Back when I first bought my PlayStation VR there were two things that sold me on it. The first was knowing I’d scare the life out of those I cared about with the shark attack demo and the other was getting to pretend, if only for a short while, that I was that gun-toting psychopath in London Studio’s love letter to cockney gangster films, London Heist.
Now imagine London Heist ratcheted up to eleven on the blow your balls off scale and you’ve got Blood and Truth, the studio’s follow-up that combines that same gritty, underbelly tone with the glamorous espionage of someone like James Bond. Its predecessor featured one of the most gripping car chases in gaming and based on the one sliver of Blood and Truth I played, this spiritual sequel has it covered by the length of Flemington straight in terms of explosiveness.
It’s a tightrope, for sure. But I am comfortable saying London Studio has settled on the most immersive scheme available to them.
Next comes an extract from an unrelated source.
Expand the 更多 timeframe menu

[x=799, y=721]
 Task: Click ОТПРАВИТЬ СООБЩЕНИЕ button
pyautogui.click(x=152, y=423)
Thanks to the Move controllers, the gun-handling in Blood and Truth is so on point. Players returning from London Heist will know exactly what to expect from the experience. It sounds slightly unhinged but emptying clip after clip into these gangland figures is the most satisfying thing I’ve done on PlayStation VR. London Studio has literally made it a feature that you can gingerly rest a fresh clip on the stock of your handgun, fling it into the air and reload it in mid-air. It took me a minute of solid fiddling to nail it finally but it was bonkers when I did. If I ever pull it off mid-firefight I might very well soil myself.
A brief moment of downtime in an elevator gifted the developer with me a chance to inform me they’d included gun tricks. Ever the showman, I welcomed his offer to walk me through it.
Headshots became a frequent treat as my mastery of the controls strengthened, with a swift reload following each headshot. As I waited for the next duck to line up in the shooting gallery, I garishly spun the trigger guard around my finger. This is what it feels like to be John Wick in a video game. Graceful and precise. Of course, as it always does, shit hit the fan and I took a self-preserving dive out of a window. The demo ended as I tumbled in slow-motion as light impressively danced off of the glass shards that suspended in the air.
It’s power fantasy to the extreme as Blood and Truth ushers in the true second wave of PlayStation VR titles where they, at last, look to destroy the preconceived notion that only brief tech demos exist on the platform.